Doğumundan ölümüne kadar bazı çevreler tarafından 20. Yüzyılın en büyük siyasi ve sosyal trajedisi diye nitelendirilen Filistin sorunu ile iç içe yaşamış bir şair olan Dervîş, bu coğrafyada süre giden insanlık dramına kendisi de bizzat şahit olup tüm acıları yüreğinde hissederek söz konusu trajediyi doğrudan kaleme alma ve satırlarına aktarma ayrıcalığı ile, hem siyasal arenada hem de dünya edebiyat kamuoyunda kendisini, bu sorunun ağırlığı altında ezilen Filistin halkının gerçek sözcüsü konumuna taşımayı bilmiştir.
Şiirlerinde düşünceye, anlama, insanlığa, kalıcı değerlere ve estetiğe sürekli yer vermeye çalışan çok yönlü bir şair huviyeti ile hareket eden Mahmûd Dervîş, sadece kendi halkının değil dünyanın dört bir yanında haksızlığa uğramış, horlanmış diğer milletlerin de kendilerini ifade etme ve hak aramalarında onlara ışık tutan bir konuma gelmiştir.
Geçmiş yıllarda Dervîş'in popularitesine binaen internet ortamında bazı gazete ve dergilerdeki yazıların, özellikle 2008 yılı Ağustos ayında beklenmedik ölümünden sonra daha da arttığı görülmüş, dolayısıyla şahsım tarafından bu büyük şairin anısına mütevâzi bir çalışma yapma yoluna gidilmiştir.
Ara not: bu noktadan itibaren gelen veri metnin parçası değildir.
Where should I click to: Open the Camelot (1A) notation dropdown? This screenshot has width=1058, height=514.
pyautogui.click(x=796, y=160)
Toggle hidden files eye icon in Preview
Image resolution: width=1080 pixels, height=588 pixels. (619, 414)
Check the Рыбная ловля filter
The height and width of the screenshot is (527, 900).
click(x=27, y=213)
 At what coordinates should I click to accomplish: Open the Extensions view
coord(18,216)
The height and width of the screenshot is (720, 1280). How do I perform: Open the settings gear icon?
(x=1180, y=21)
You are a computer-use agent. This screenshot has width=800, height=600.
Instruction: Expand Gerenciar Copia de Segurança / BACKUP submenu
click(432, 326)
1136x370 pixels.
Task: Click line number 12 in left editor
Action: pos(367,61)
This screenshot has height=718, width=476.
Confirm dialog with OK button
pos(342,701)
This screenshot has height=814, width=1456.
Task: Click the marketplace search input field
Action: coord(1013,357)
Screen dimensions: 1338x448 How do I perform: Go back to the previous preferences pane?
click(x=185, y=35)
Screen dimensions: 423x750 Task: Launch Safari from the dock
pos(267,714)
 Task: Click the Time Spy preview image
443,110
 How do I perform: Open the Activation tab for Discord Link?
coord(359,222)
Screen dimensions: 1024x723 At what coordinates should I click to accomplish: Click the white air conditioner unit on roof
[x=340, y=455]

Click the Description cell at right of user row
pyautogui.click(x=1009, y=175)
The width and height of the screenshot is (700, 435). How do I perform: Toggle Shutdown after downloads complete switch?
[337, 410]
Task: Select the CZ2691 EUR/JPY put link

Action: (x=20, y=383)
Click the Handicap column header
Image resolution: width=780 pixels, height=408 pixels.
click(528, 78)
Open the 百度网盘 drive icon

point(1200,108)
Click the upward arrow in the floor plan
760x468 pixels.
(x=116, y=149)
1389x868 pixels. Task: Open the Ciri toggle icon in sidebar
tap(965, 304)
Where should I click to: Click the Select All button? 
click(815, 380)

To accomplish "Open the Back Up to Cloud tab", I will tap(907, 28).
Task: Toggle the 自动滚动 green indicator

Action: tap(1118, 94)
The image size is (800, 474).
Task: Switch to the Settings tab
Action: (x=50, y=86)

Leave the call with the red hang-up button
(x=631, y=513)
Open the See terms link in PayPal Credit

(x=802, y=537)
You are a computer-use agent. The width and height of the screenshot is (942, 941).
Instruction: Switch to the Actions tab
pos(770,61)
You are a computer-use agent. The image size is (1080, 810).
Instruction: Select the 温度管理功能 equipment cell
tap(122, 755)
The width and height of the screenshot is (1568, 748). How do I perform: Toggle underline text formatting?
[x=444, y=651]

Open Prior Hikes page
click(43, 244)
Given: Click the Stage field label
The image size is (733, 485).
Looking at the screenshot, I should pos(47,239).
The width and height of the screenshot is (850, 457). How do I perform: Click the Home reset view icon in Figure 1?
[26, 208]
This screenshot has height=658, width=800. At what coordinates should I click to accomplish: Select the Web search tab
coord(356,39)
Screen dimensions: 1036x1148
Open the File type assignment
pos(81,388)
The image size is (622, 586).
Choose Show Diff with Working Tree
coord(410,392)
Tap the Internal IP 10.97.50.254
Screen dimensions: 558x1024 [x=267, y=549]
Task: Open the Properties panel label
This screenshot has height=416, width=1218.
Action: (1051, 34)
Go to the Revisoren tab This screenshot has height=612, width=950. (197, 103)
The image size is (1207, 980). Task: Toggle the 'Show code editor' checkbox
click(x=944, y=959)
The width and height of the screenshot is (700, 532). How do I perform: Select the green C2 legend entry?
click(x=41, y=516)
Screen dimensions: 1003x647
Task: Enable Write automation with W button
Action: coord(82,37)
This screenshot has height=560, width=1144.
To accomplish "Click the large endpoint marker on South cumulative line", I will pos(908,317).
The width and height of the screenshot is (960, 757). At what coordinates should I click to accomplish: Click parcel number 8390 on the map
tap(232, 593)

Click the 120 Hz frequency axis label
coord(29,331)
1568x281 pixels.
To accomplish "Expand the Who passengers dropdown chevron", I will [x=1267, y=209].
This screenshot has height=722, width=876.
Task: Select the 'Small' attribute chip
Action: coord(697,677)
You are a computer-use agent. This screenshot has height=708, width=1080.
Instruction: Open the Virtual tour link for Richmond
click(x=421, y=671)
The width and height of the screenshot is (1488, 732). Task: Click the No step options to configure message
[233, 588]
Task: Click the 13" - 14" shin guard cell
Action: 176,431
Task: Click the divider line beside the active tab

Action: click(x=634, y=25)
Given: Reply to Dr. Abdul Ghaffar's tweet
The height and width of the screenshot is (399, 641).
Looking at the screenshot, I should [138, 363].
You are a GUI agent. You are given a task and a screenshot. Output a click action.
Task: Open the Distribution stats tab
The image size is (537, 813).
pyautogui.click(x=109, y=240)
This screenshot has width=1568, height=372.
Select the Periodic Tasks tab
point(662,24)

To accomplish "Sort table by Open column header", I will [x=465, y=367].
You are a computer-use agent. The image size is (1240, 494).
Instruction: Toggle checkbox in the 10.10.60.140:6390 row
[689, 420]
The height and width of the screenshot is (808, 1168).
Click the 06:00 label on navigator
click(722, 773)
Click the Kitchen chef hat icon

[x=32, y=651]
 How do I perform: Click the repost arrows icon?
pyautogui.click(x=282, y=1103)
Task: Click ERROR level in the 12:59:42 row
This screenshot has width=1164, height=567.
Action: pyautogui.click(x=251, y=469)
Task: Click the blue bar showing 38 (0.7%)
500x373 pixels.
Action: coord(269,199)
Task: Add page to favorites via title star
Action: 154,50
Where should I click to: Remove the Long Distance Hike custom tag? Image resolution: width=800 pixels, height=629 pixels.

Ayrıca Arapçaya ilgi duyanlar ve lisans düzeyinde Arapça öğretimi alanındaki öğrenciler için faydalı olabileceği düşüncesiyle çalışmanın sonuna, ana teması itibariyle vatan özlemi, sürgün, hapis ve işgale karşı direniş konularını içeren şiirlerden oluşan Arapça ve Türkçe metinlerin karşılıklı sayfalar halinde verildiği bir "seçki" eklenmiştir. Arapça şiir metinlerindeki harekeler Dîvân'da mevcut harekeler olup, Arapça bilen okuyucunun bakış ve değerlendirme açısını kısıtlamamak için fazladan hareke vurma yoluna gidilmemiştir.